What I did not do was go to Ground Zero. I simply didn't feel the need to. In New York, Ground Zero is pretty much wherever you go, and "9/11" isn't a date, but a constant presence, from the first sign you see at the airport indicating Manhattan, depicting its skyline, with ribbons emblazoned over the twin towers, to the flags fronting almost every apartment building on the Upper West Side. Asked how long it took for New Yorkers to get back to some semblance of "normal," friends would say that it's an ongoing process. Their memories are still vivid. Several reminded me that the last time they saw me at a book reading, it was at Borders on the ground level of the World Trade Center, in late 1999.

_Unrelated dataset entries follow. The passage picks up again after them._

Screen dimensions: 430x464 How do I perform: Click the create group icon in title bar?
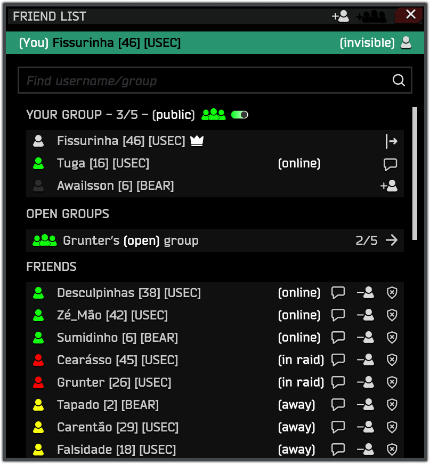coord(371,16)
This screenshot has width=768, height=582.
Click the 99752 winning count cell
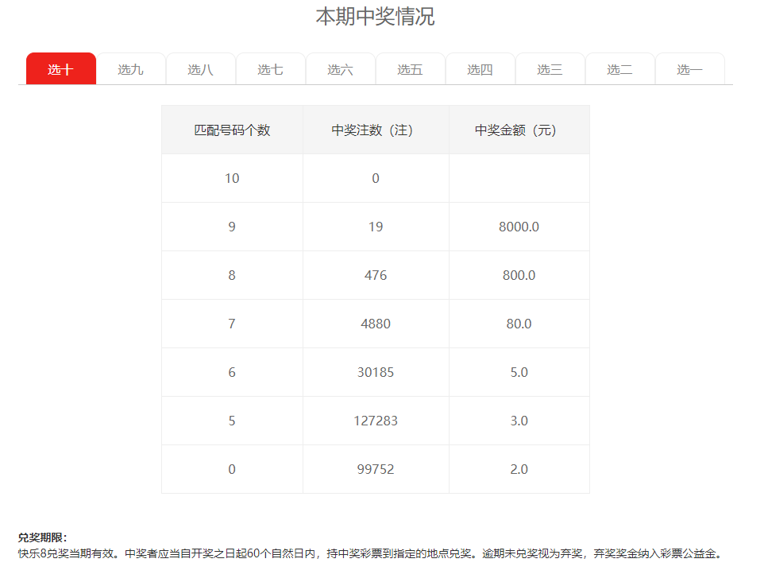click(x=376, y=469)
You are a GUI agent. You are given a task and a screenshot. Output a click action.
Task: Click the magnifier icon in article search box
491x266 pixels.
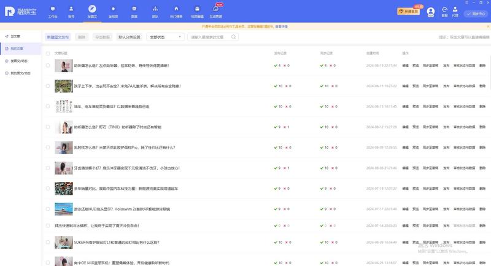point(234,37)
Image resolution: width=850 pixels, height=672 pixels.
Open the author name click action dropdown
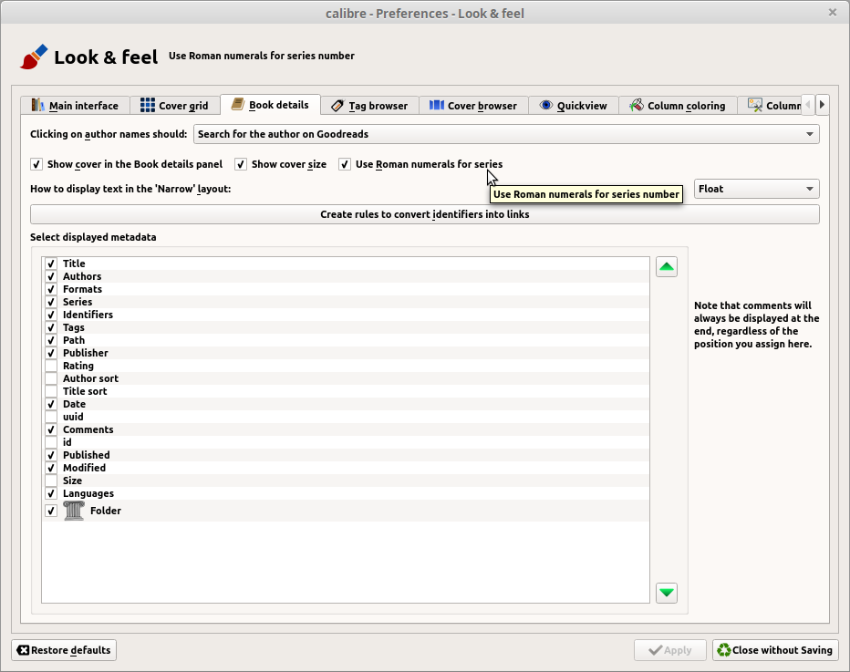tap(506, 134)
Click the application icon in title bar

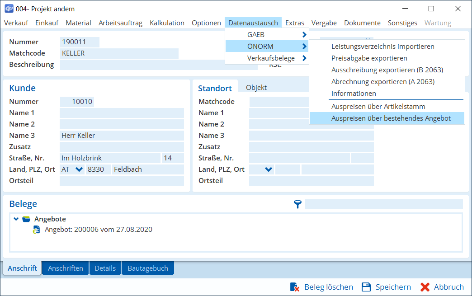(9, 9)
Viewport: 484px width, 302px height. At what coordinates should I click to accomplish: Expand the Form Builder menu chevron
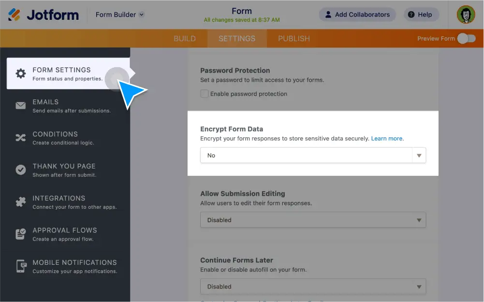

In Chinatown, words of gratitude for the FDNY

On this visit, I went to a bookstore in midtown. The first books on September 11 are out now, including Portraits, a collection of the New York Times' finely etched sketches of the victims, originally published as "Portraits of Grief." Any one of them can break your heart, and I'm not sure I could bear to read them again.

Two young women were browsing and came upon a display for Portraits. "Wait," said one. "My friend's in here. Prince." She lifted one of the heavy volumes and leafed through, looking for the name. "Ah, here she is," she said, pointing to a photograph of a 30 year-old woman. She stayed with the page for a moment, then closed the book and put it back.

Celebration Time

On the eve of Asian American Heritage Month, I spoke at the University of San Diego. Sponsored by the Asian Students Association, my talk began something like this: "This is a celebration that came to be 25 years ago, and it is, indeed, a celebration. We've come a long way since 1763, when the first Filipinos established a community in the Bayous of Louisiana, before this was even the United States. A long way since the 1830s, when Chinese were in New York and Hawaii. A long way since 1843, when the first Japanese immigrated to the U.S.

"Sometimes, it does seem like we haven't traveled all that far since the anti-Chinese riots and the Exclusion Act; since the internment camps of World War II. We think of Vincent Chin in Detroit; we remember the post-Rodney King plundering of Korean businesses in Los Angeles; we consider the Wen Ho Lee case. We read, with dismay, about a survey that finds that 25 percent of fellow Americans hold "very negative feelings" toward Chinese and Asian Americans. And this is not a poll taken in 1970. This was from a cross-section of people throughout the country almost exactly one year ago.

"What to do about this? Among other things, like education and outreach, I say we celebrate. We take pride in ourselves and in each other. We raise our profiles and increase our activities in the community, in politics, in media and in the arts."

Thanks to the board of the Asian Students Association for having me, and, especially, for taking us to dinner and karaoke afterwards. We did celebrate.